Second, concerns over international law violations have been raised against the policies of the United States. In fact, the United Nations High Commissioner for Refugees “has raised concerns that […] elements of U.S. law may be contrary to international law” (Cutler, 2004, p.133). These concerns stem from the radical alteration in the asylum process following the introduction of the Illegal Immigration Reform and Immigration Responsibility Act (hereinafter referred to as the IIRIRA) in the United States. In accordance with the IIRIRA, the policies of “expedited removal, mandatory detention […] and one-year bar to asylum” were implemented; yet, these policies have all received extensive criticisms (Asthana, 2011, p.4).

To start, the reliability and accuracy of the expedited removal process are questioned. Indeed, when a foreign national arrives at “a land port of entry […] trying to seek admission into the United States on the basis of fraudulent or willful misrepresentation of material fact, a false claim of citizenship, or without proper documentation, the IIRIRA authorizes an immigration officer to order the removal of the alien from the United States without further hearing or review unless the alien specifies an intention to apply for asylum” (Asthana, 2011, pp.30-31). In fact, an asylum officer holds the discretionary power to “order the alien removed from the United States without further hearing or review” or detain the alien for further consideration (Asthana, 2011, pp.30-31). Although “the process of expedited removal was not meant to remove genuine asylum seekers, […] its summary nature and lack of procedural safeguards” leads to inevitable mistakes (Asthana, 2011, p.31).
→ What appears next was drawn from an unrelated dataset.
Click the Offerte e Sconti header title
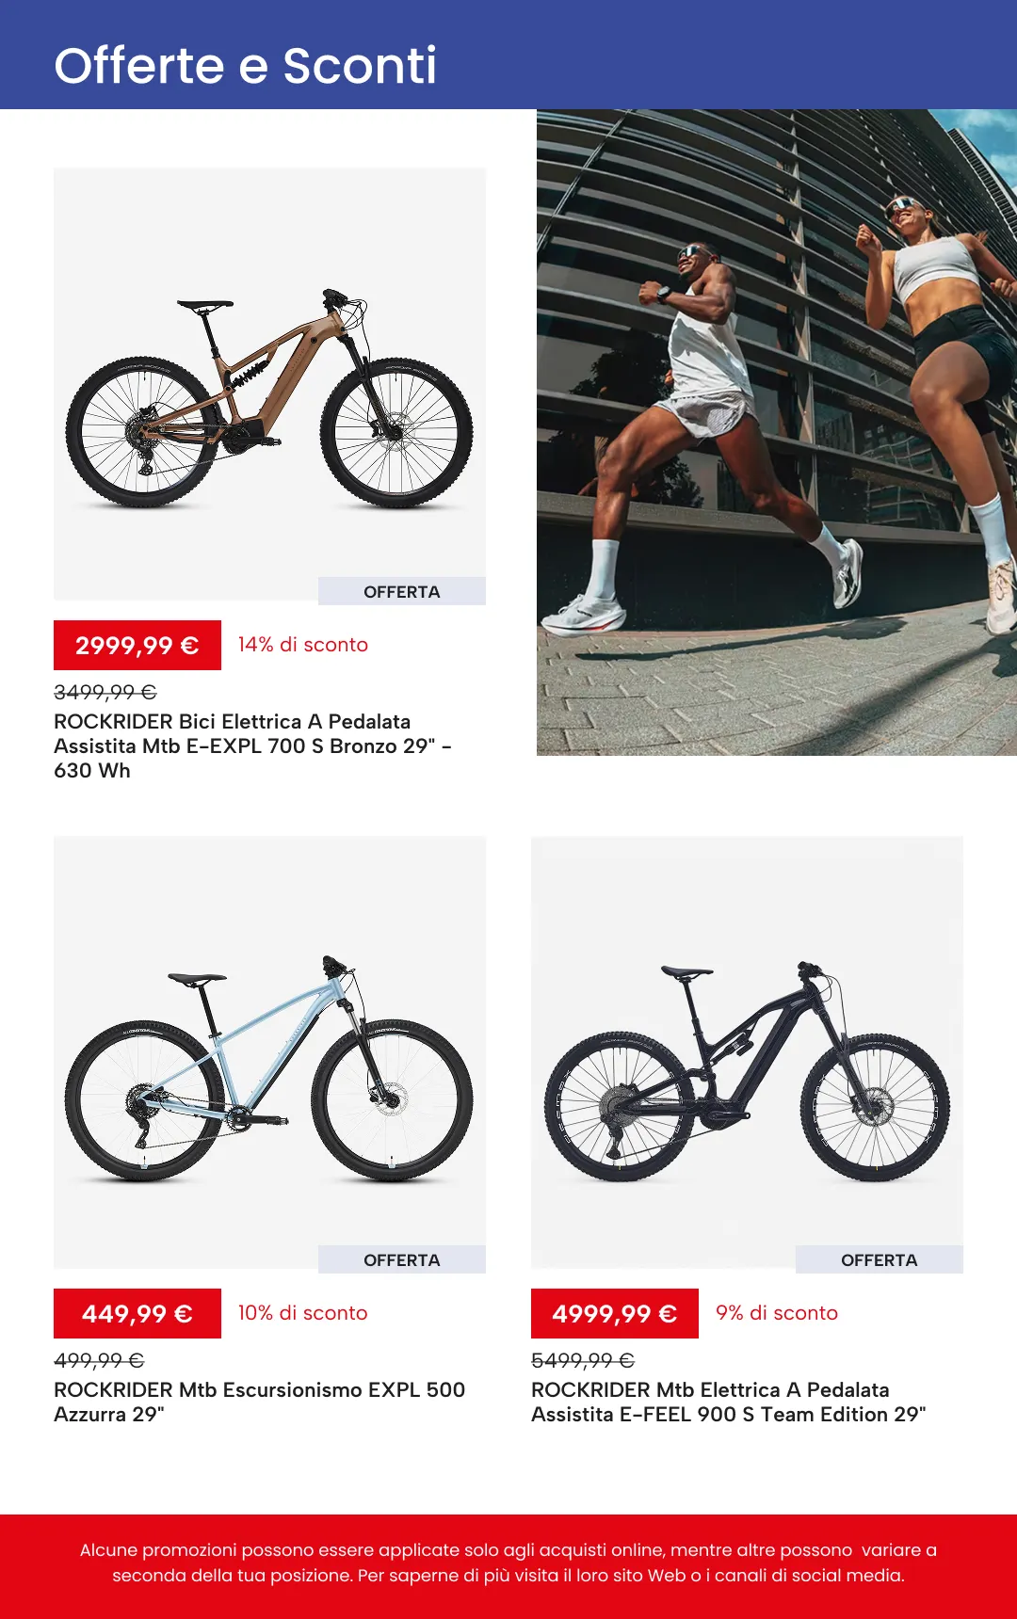 [246, 66]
Accordingly, Asthana (2011) denotes that, under the process of expedited removal, 89,035 people were removed from the United States in 1999 – of which, “88,412 were removed without an examination of whether a credible fear of persecution existed or whether there were any other lawful means for granting admission into the United States” (p.31). Respectively, Kerwin (2005) sustains that “[r]ecent reports have confirmed […] that the expedited removal system […] returned migrants to countries where they risk persecution, torture, and death” (Kerwin, 2005, p.758). Overall, both the discretionary power awarded to asylum officers and the minimal procedural safeguards raise concern over genuine refugees being removed and, so, returned to places of great risk to their lives.
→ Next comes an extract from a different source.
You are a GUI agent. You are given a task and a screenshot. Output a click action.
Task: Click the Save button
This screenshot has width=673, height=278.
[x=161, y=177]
Further, “an alien who is seeking entry into the United States on the basis of fraudulent or willful misrepresentation of material fact or improper documentation shall be detained pending a final determination of credible fear of persecution” (Asthana, 2011, p.34). Further, if no credible fear of persecution is supported, they “shall be detained until removed” (Asthana, 2011, p.34). Consequently, Asthana (2011) argues “the enactment of the IRIRA in 1996, […] greatly expanded the detention of asylum seekers”; indeed, “[t]he average daily total of detained asylum seekers grew from less than 6,000 in the early 1990’s to over 19,000 in 2001” (p.34). Moreover, detained asylum seekers are housed “in service processing centers, contract facilities, county and local jails, and federal prisons”; in fact, “approximately fifty percent are held in county and local jails and live in close quarters with convicted criminals” (Asthana, 2011, p.35). Surrounding the “reliance on privately run contract facilities or local jails to hold” detained asylum seekers, Asthana (2011) cites “poor physical conditions, inadequate access to legal assistance, inadequate information […] regarding their status, mixing with criminal populations in the jails, poor health care, physical mistreatment, and isolation from families” as the main concerns outlined by the Human Rights Watch (p.34). Although Canada reports detaining asylum seekers, it is done so “less frequently than the United States”; in fact, asylum seekers in Canada are generally only “detained if they are a flight risk, there is a question as to their identity or they are considered to be a danger to the public” (Asthana, 2011, p.37). Largely, marked in comparison to Canadian practices, the detainment of asylum seekers in the United States has raised considerable concerns surrounding the high volume of those detained and the conditions of which they are subject to.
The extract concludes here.